Later, we climbed higher up the mountain road on the motorcycle until we found a 2,000-foot granite dome popping out of the side of the mountain. "This is it," my friend said, as he pulled the bike off the road and immediately dumped it in the soft dirt on the shoulder. The bike landed on top of me (somehow he had the foresight to leap off the bike before it hit). I was stunned, but laughing. The dirt was so soft that my leg sank into it -- if it hadn't been soft, I probably would have crushed my leg.

We parked the bike and looked up at the dome. The base of it was a mix of granite boulders and some low, spiky growth -- some plant I couldn't identify. We picked out a trail and started up the dome, scrambling over the rock and pulling ourselves up hand over foot through the brush that grew in the cracks.

By the time we reached the top we were both out of breath and a little dizzy as we surveyed the scenery. The Sierras stretched out, undulating in its grandeur, in every direction.

We were on top of the world.

I did it. I climbed the mountain. Sure, I fell on my ass more than once doing it (once on the way back down I fell backwards, we weren't using ropes like the dumasses we are, and I thought for sure, "This is it. I'm dead," but I landed on my ass in a pile of brambles, thank god).

I did what I set out to do. I'm still alive. And I'll hold that memory forever.

And I'm ready to climb the next mountain. I sure as hell am not waiting another 30 years to do it, either.

Sunday, August 13, 2006

Lesson 7: Happiness is a Journey, Not a Destination and Sometimes It's a Long-Ass Road

So I quit this job that I had for, like, four days. It was my dream job in a cute little town in the mountains, writing for the community daily.

But I wasn't happy.

My car broke the second day on the job and I was forking out $25 a day to drive a rental car an hour and a half up the hill from where I'm living now to the office, and I was miserable.

It was a nice drive. I'd leave at 6 a.m. and watch the sun rise over the mountain range -- the sun's rays casting orange spikes over the peaks -- the sky changing from midnight blue to gray to azure.

But I need more than a beautiful sunrise. I need hope. And I felt hopeless after four days on the job in a little hick town that shut down at 9 p.m.

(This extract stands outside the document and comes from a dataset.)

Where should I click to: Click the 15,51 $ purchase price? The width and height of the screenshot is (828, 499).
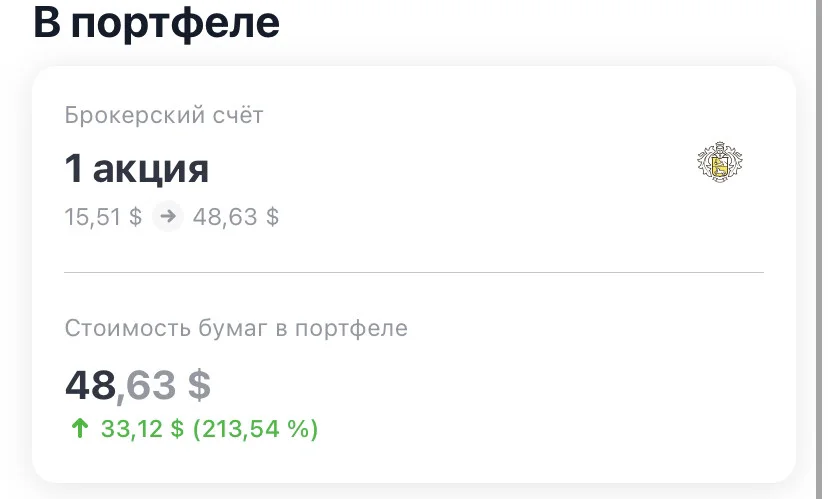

So I quit and created chaos. The ridiculous thing is that I'm so happy to be freefalling again. Who knows where I'm headed now. My options are now severely limited -- there are no other newspapers within driving distance that I want to work at -- but to me, all that means is that my future is limitless. No more community newspapers. I'm headed for something new -- a destination unknown.

And that's fine by me. I am an adventurer at heart, after all.

Tuesday, August 01, 2006

Lesson 6: You Can Take the Girl Out of the Mountains, But You Can't Take the Mountains Out of the Girl

It's strange to come home. Strange to be climbing the golden, rolling California hills in my little Protege, watching the golden oaks slip by and the mazanita creep up the hillside. Sliding higher until the ponderosas take over and the scent of bear clover wafts through the open window.

I packed a bottle of red wine and a blanket and took my little, silver touring car four-wheeling a couple of weeks ago. I bumped down an old logging road past the last of the late-spring lupin and tumbled granite -- high up on the side of a mountain where I could look out over the undulating pine-covered range and breathe real, fresh air and just -- be. Sure there's scratches all over my new car's doors from the overgrowth along the trail's edge, but it was worth it.

A few days ago I tagged along with a friend to a little mountain town where they hold a world-famous annual frog-jumping contest. We visited some friends of his and drank a few beers. And it hit me. I haven't climbed an oak tree in at least 10 years.

So I stripped off my sandles, saddled my skirt up around my thighs and mobbed the first tree I found with a crotch low enough for me to hop into. My friend said I couldn't do it. Thirty feet up, I looked down at him and asked if he still thought I wasn't strong enough.

Don't ever come between a mountain girl and her oak tree.